── EXERCISE DATA

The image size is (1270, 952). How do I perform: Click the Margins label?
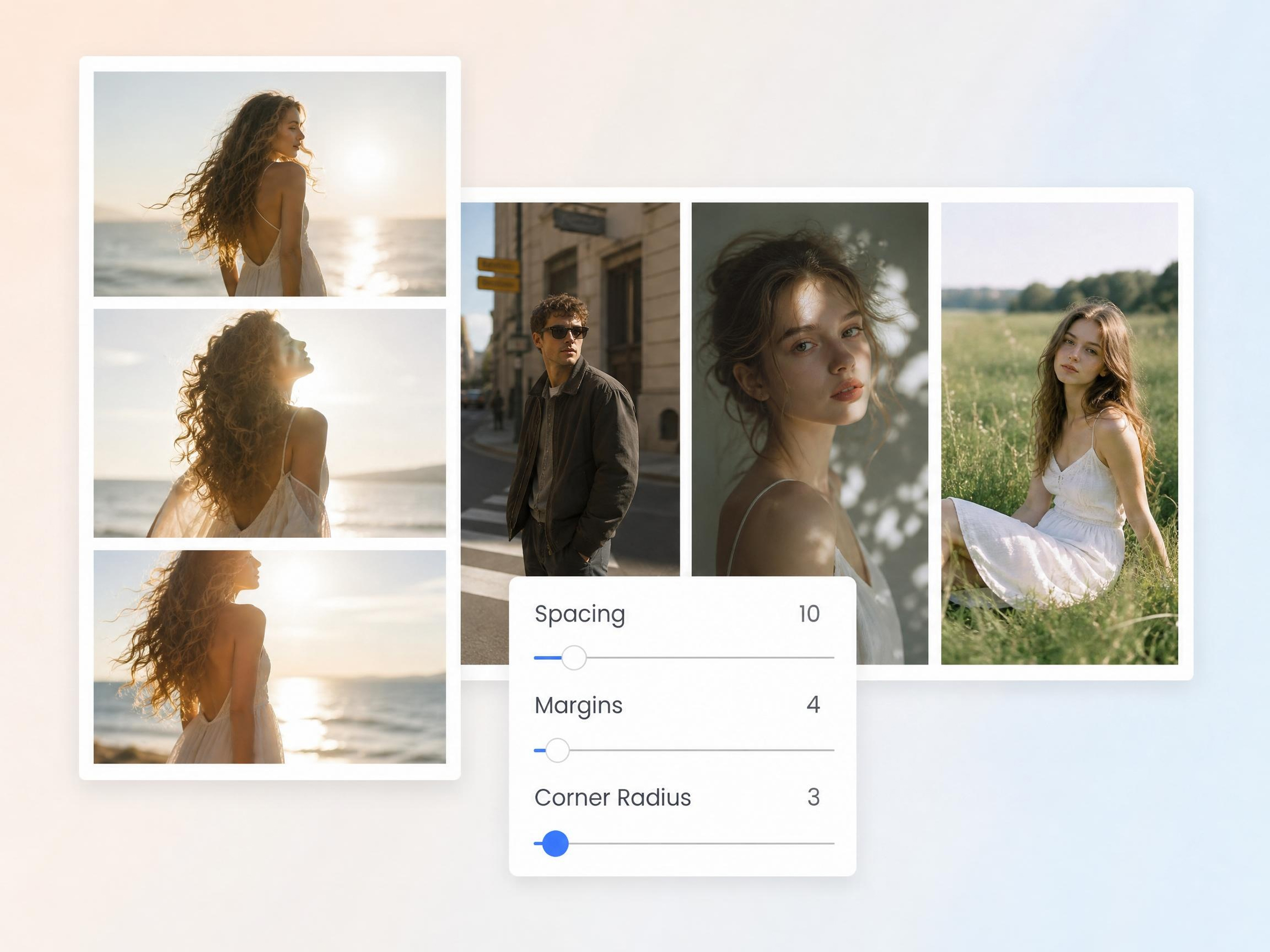tap(579, 706)
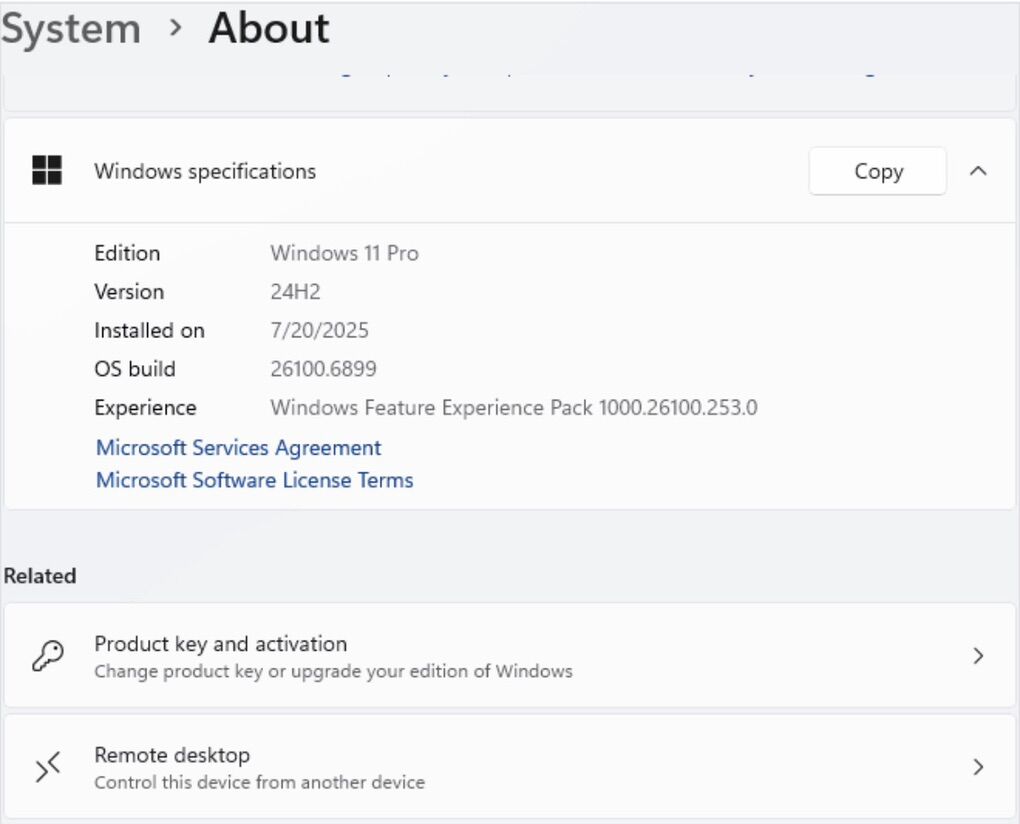Click the Remote desktop arrows icon
This screenshot has width=1020, height=824.
tap(48, 768)
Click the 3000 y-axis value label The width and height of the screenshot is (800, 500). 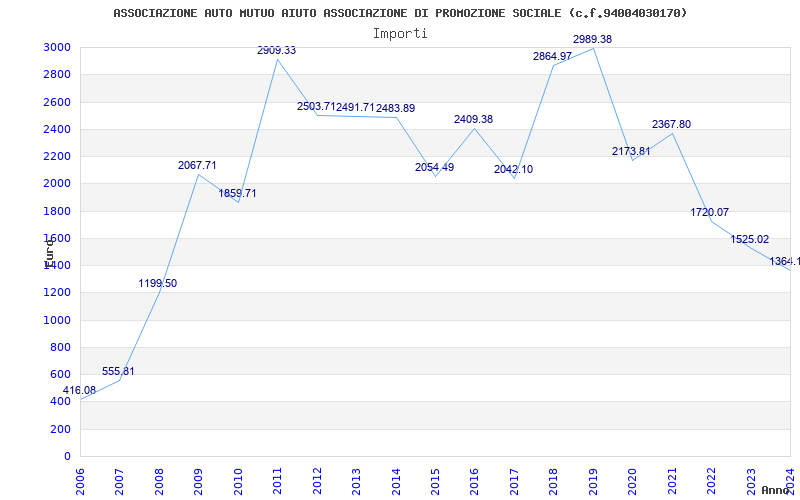(57, 47)
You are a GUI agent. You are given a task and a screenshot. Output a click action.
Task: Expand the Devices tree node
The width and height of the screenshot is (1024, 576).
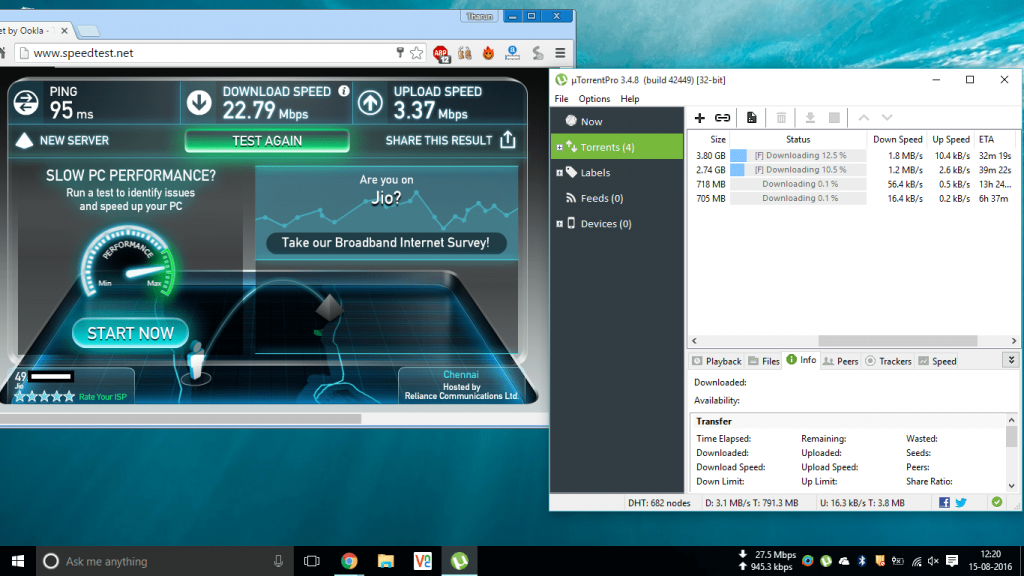pyautogui.click(x=558, y=224)
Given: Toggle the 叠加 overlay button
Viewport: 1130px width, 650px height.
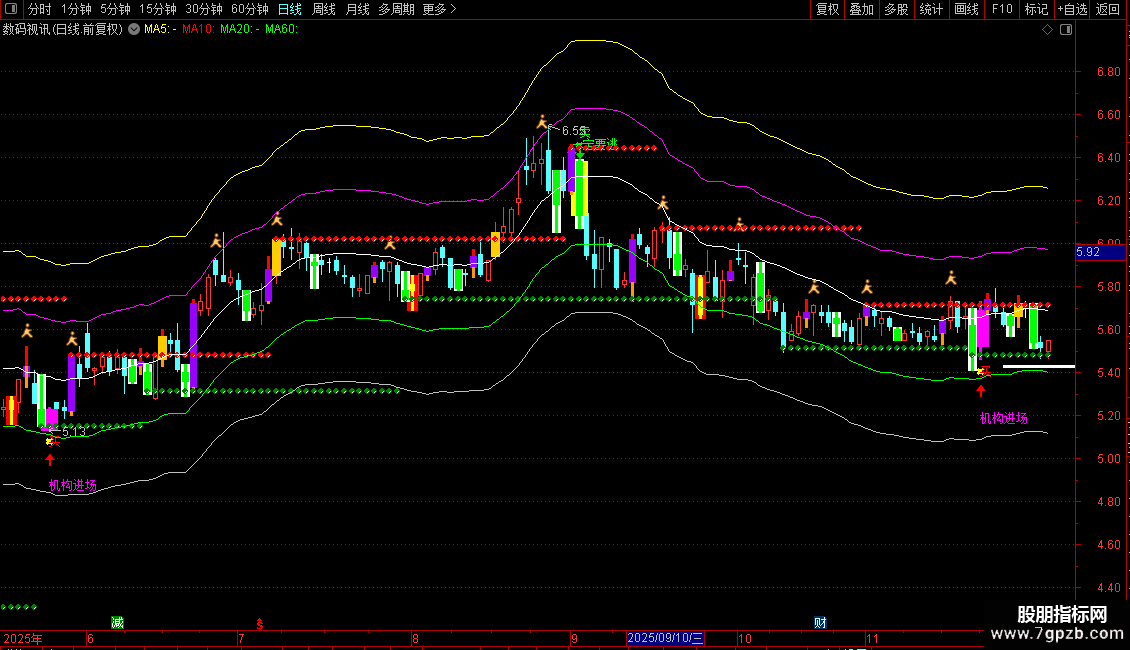Looking at the screenshot, I should tap(861, 9).
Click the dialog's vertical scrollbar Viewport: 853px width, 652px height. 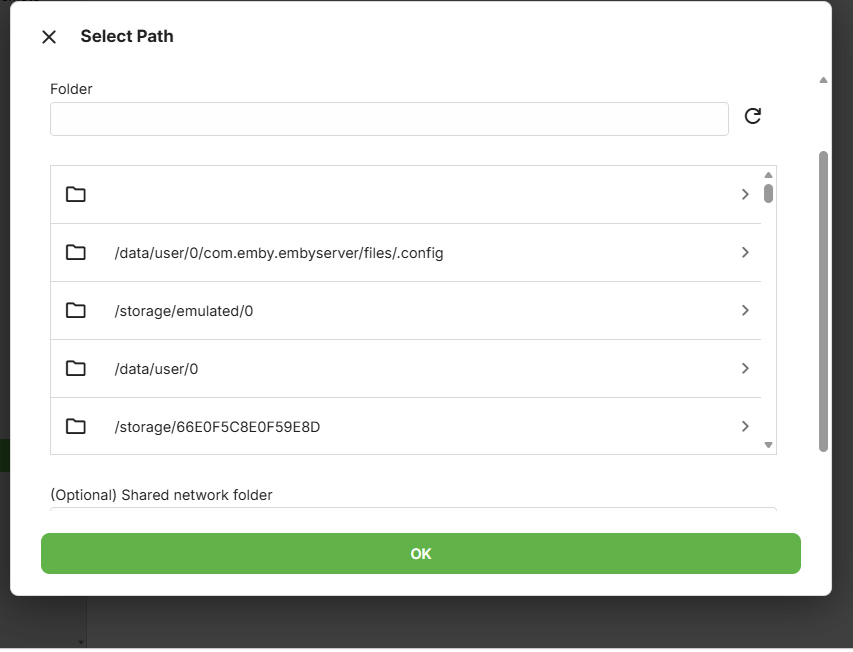pyautogui.click(x=823, y=300)
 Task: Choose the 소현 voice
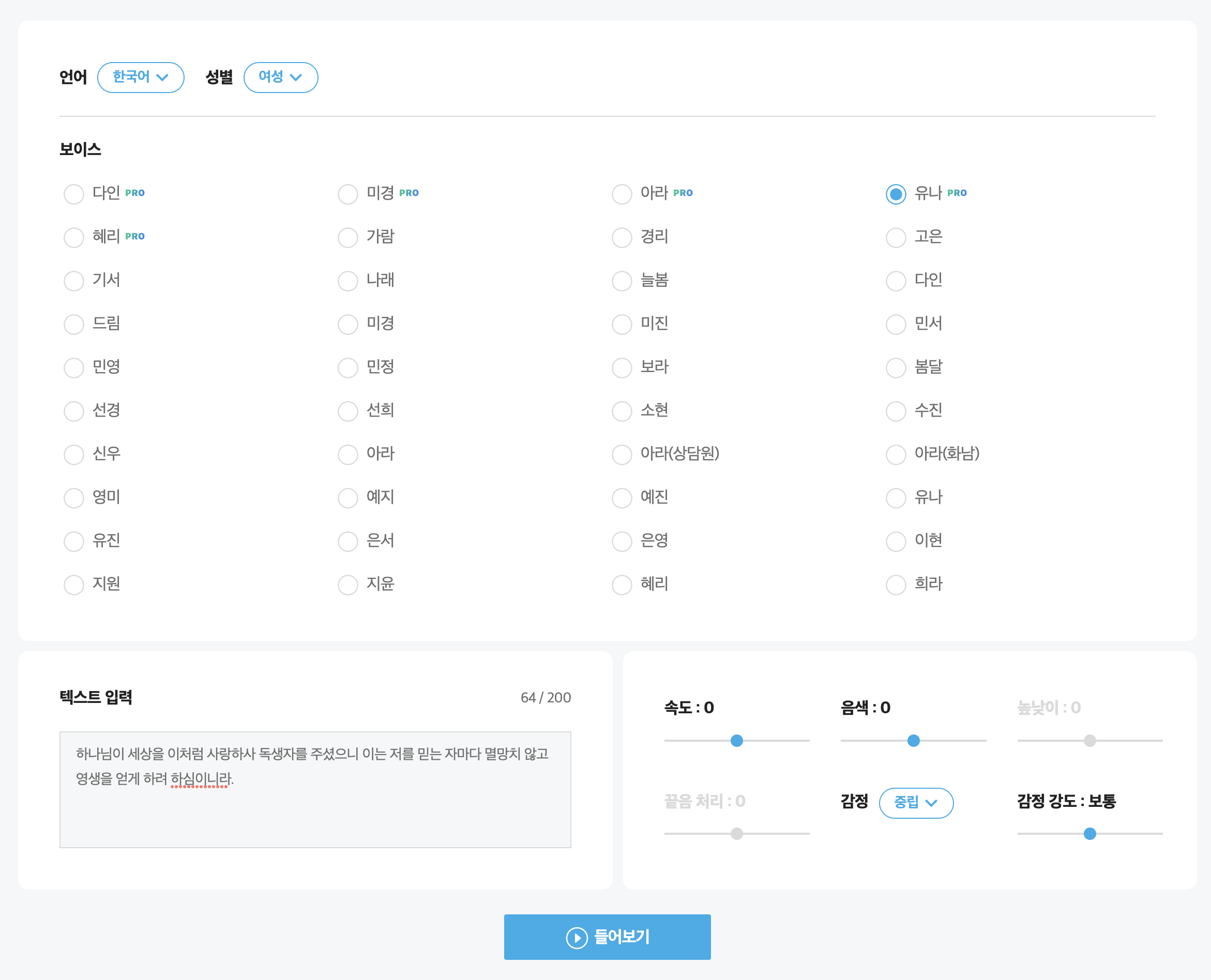[x=622, y=411]
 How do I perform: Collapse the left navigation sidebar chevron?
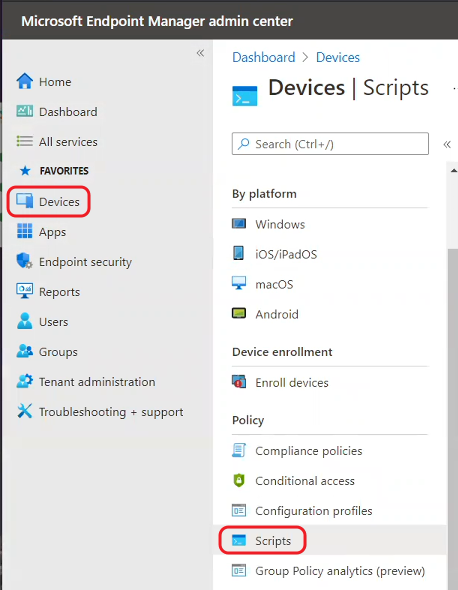pyautogui.click(x=200, y=53)
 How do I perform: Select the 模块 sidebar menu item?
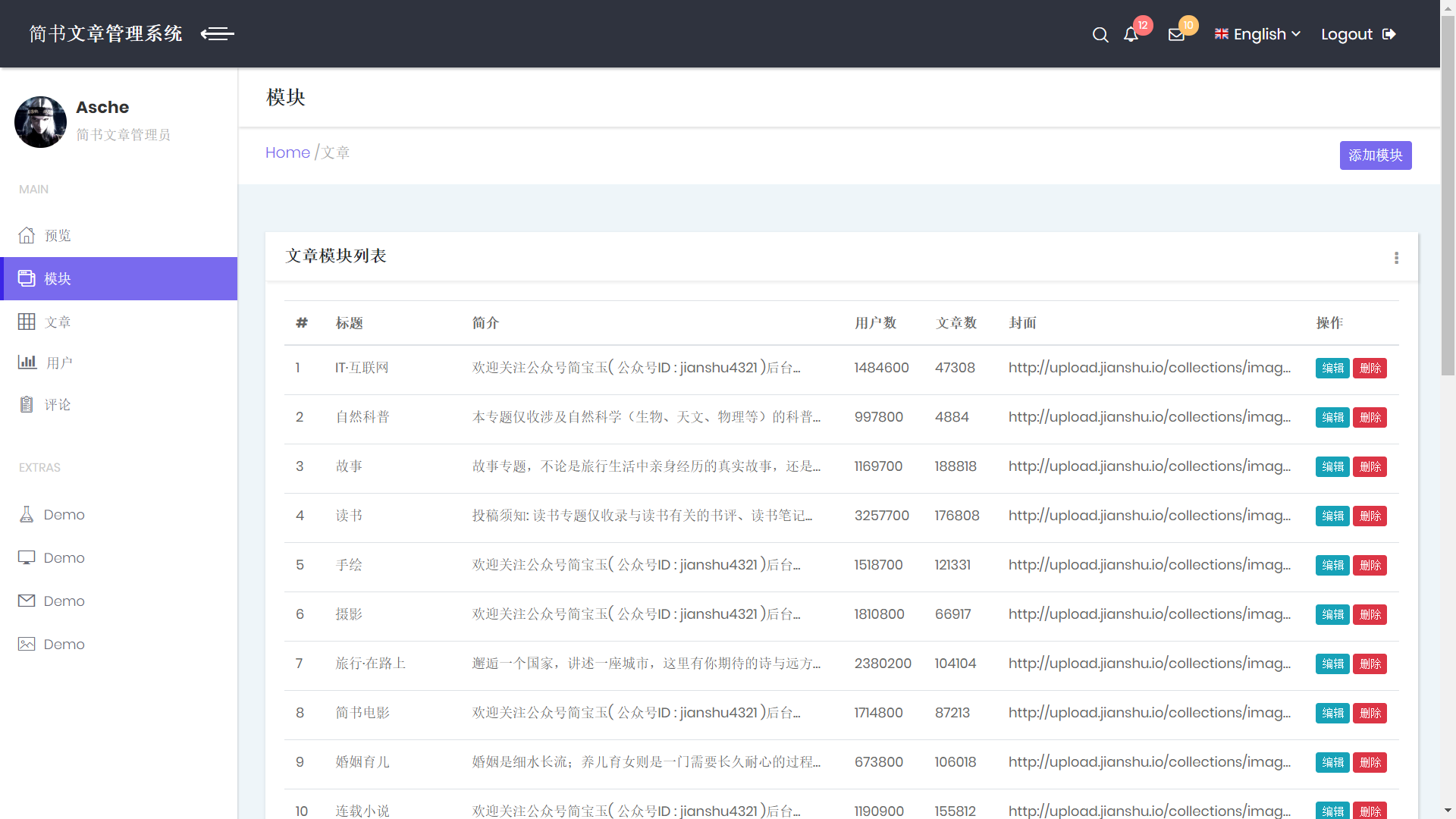[58, 279]
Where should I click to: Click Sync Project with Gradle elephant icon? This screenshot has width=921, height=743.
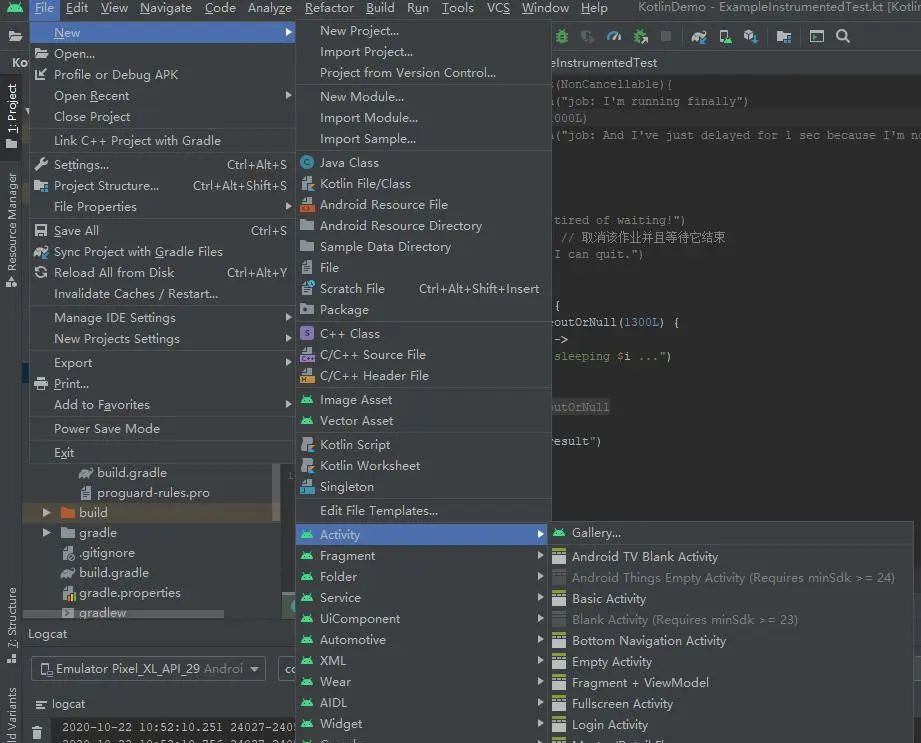click(699, 36)
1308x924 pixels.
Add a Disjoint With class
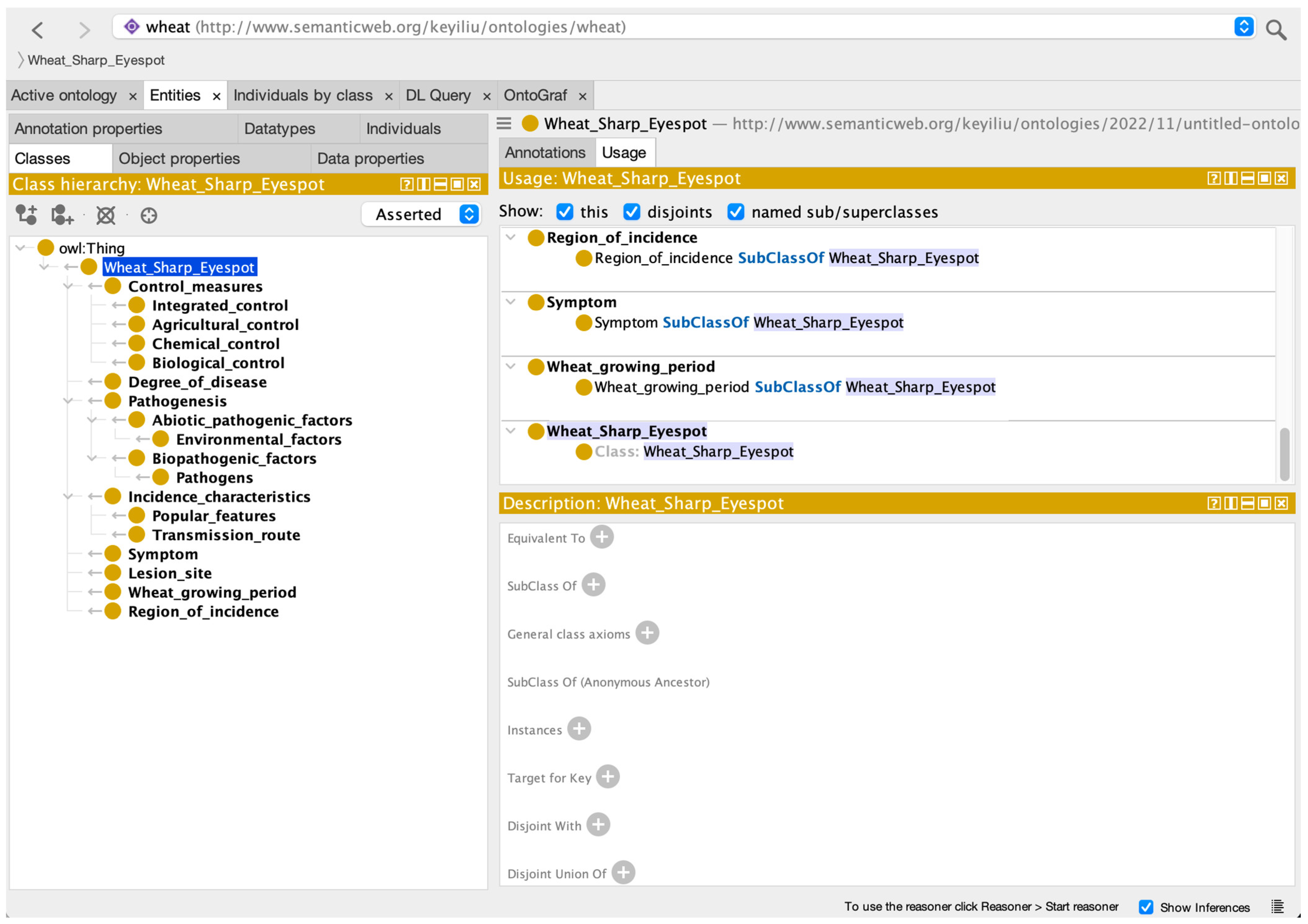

────

:: TASK TO COMPLETE ::
Extract each line of the items that contains the string "sidebar", matching case exactly.

:: EXERCISE ANSWER ::
 How do I perform: Collapse the left navigation sidebar chevron?
 How do I perform: Select the 模块 sidebar menu item?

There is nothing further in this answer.